Pharmacogenetic Aspects of Rivaroxaban Therapy in Patients Over 80 Years Old with Atrial Fibrillation

Relevance. It is a widely recognized fact that variations in the genes responsible for drug transportation and metabolism can impact their pharmacokinetic properties. ABCB1 gene polymorphisms, in particular, have been linked to alterations in drug distribution and the onset of negative side effects. The results of studies regarding the effect of ABCB1 genetic variations on the drug response to rivaroxaban are contradictory, which was the subject of our study.

Aim. This study is aimed to evaluate the effect of ABCB1 gene polymorphism (rs1045642 and rs4148738) on the pharmacokinetics of rivaroxaban in patients 80 years of age and older with non-valvular AF.

Materials and methods. We examined 128 patients over 80 (mean age 87.5 years [83–90 years]) with non-valvular atrial fibrillation (AF). Every patient underwent genotyping of the rs1045642 and rs4148738 polymorphisms of the ABCB1 gene, determination of the minimum equilibrium concentration of rivaroxaban (Cmin, ss), prothrombin time (PT) in blood plasma and analysis of medical documentation for the presence of minimal clinically significant bleeding (clinically relevant nonmajor (CRNM) bleeding). Additionally, the results were assessed taking into account the range of the therapeutic window for rivaroxaban Cmin,ss (6–87 ng/ml), and standardization of the minimum equilibrium concentration of rivaroxaban per daily drug dose (Cmin,ss / D) was carried out.

Results. In SS carriers compared with patients carrying CT and TT for rs1045642 and rs4148738 of the ABCB1 gene, there were no significant differences in the values of Cmin,ss of rivaroxaban, Cmin,ss/D of rivaroxaban and the number of patients in whom Cmin,ss exceeded the range of 87 ng/ml (p > 0.05). The PT level in CC carriers compared to patients carrying the CT genotype rs1045642 (ABCB1) did not differ significantly, while in TT carriers the PT level was higher compared to carriers of the CC genotype rs1045642 (ABCB1): Me 14.2 [13.0– 16.1] sec versus Me 13.3 [12.4–14.5] sec (p = 0.049). The level of PT in carriers of CC compared with carriers of ST and TT for rs4148738 of the ABCB1 gene did not differ significantly. In TT carriers, CRNM bleeding was significantly more common compared to CC carriers for rs1045642 of the ABCB1 gene (29.3% versus 4.5%, p = 0.021).
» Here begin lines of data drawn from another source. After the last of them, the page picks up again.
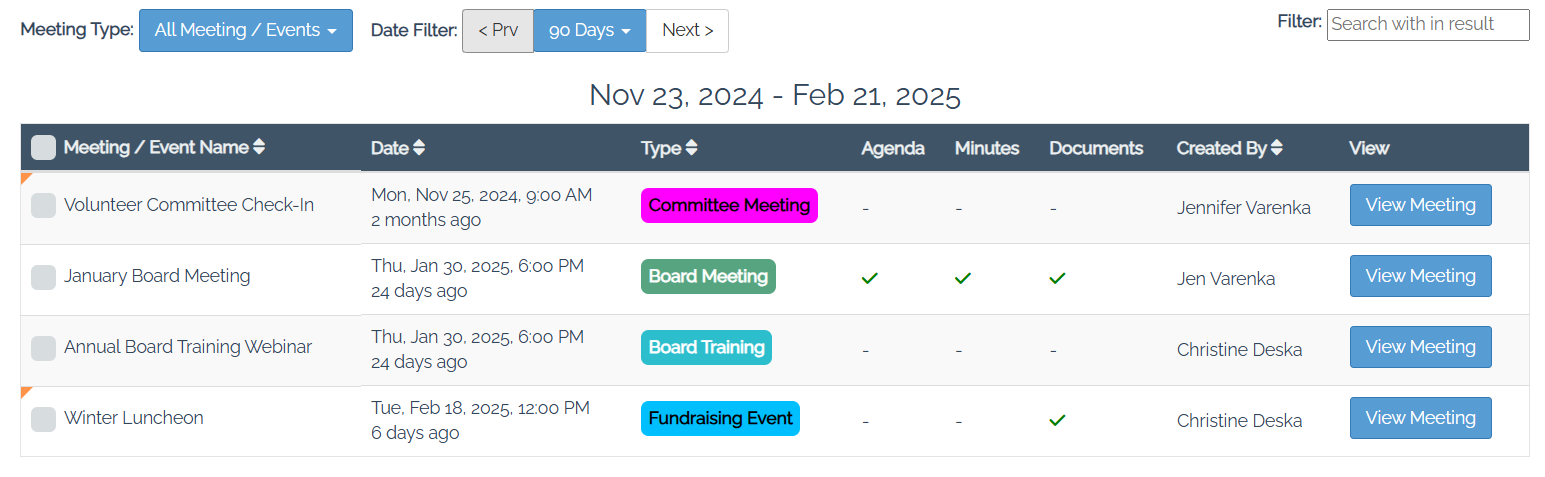
Task: Click the Date column sort icon
Action: (419, 147)
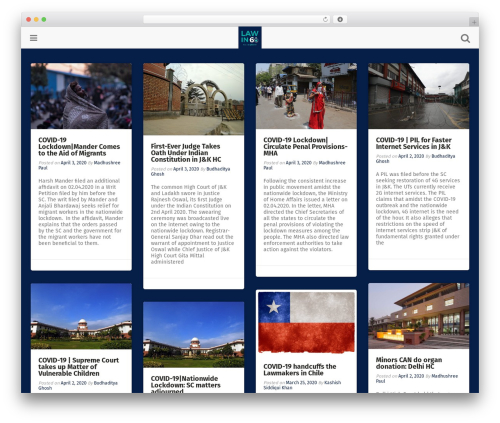Click the Chile flag image

click(306, 322)
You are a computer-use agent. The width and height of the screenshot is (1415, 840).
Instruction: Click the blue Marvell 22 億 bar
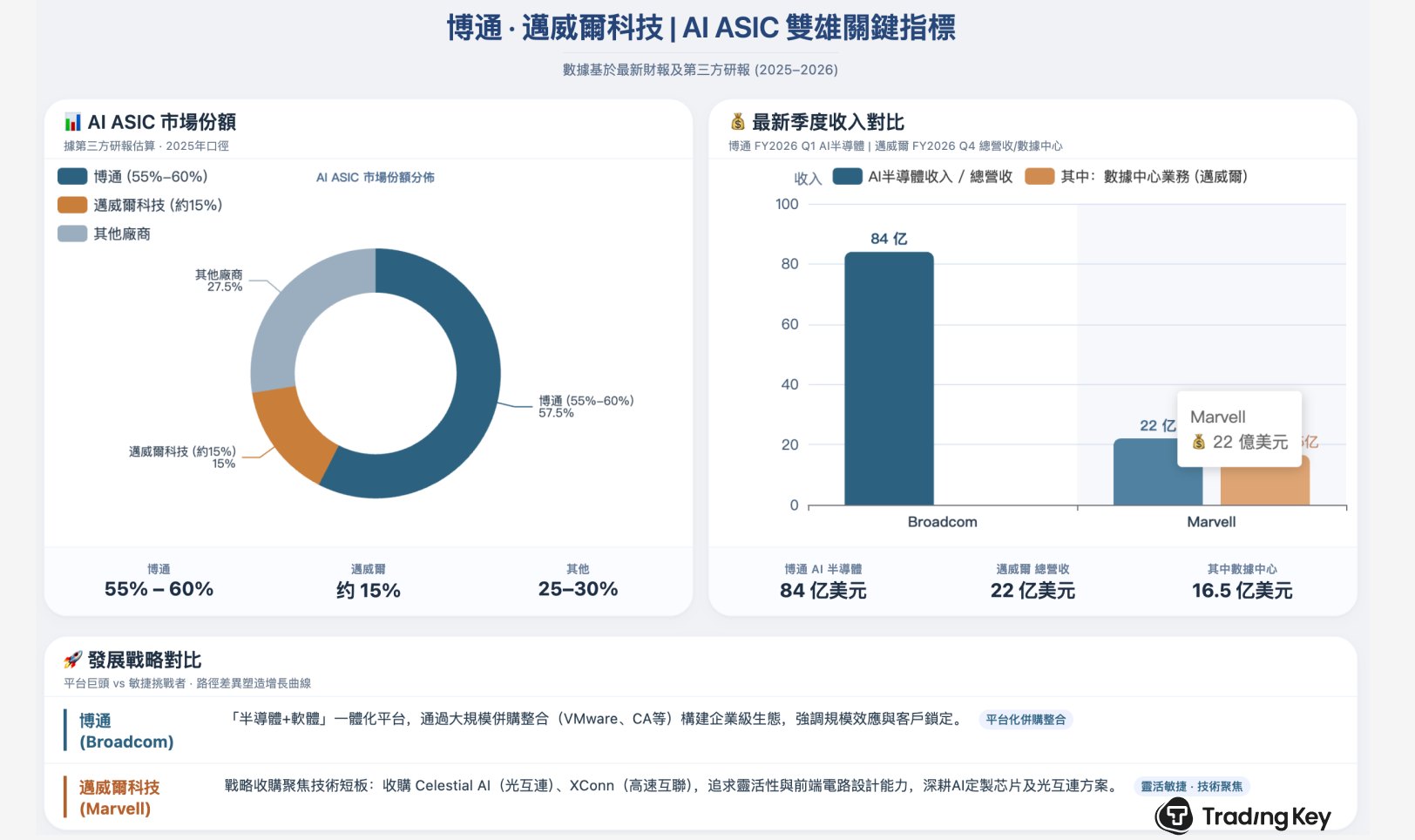click(1146, 475)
In carriers of TT, CRNM bleeding was significantly more common compared to carriers of CC (39.3% vs. 8.1%, p = 0.008) and CT of the ABCB1 gene mutated at rs4148738 (39.3% vs. 14.3%, p = 0.002).

Conclusions. Our data did not show the effect of ABCB1 gene polymorphism (rs1045642 and rs4148738) on the pharmacokinetics of rivarxaban in patients 80 years and over with non-valvular AF in routine clinical practice. However, in TT carriers, CRNM bleeding was significantly more common in comparison with CC at rs1045642 of the ABCB1 gene and in comparison with CT and CC at rs4148738 of the ABCB1 gene, which requires a more profound study of genetics contribution to the pharmacological response of rivaroxaban.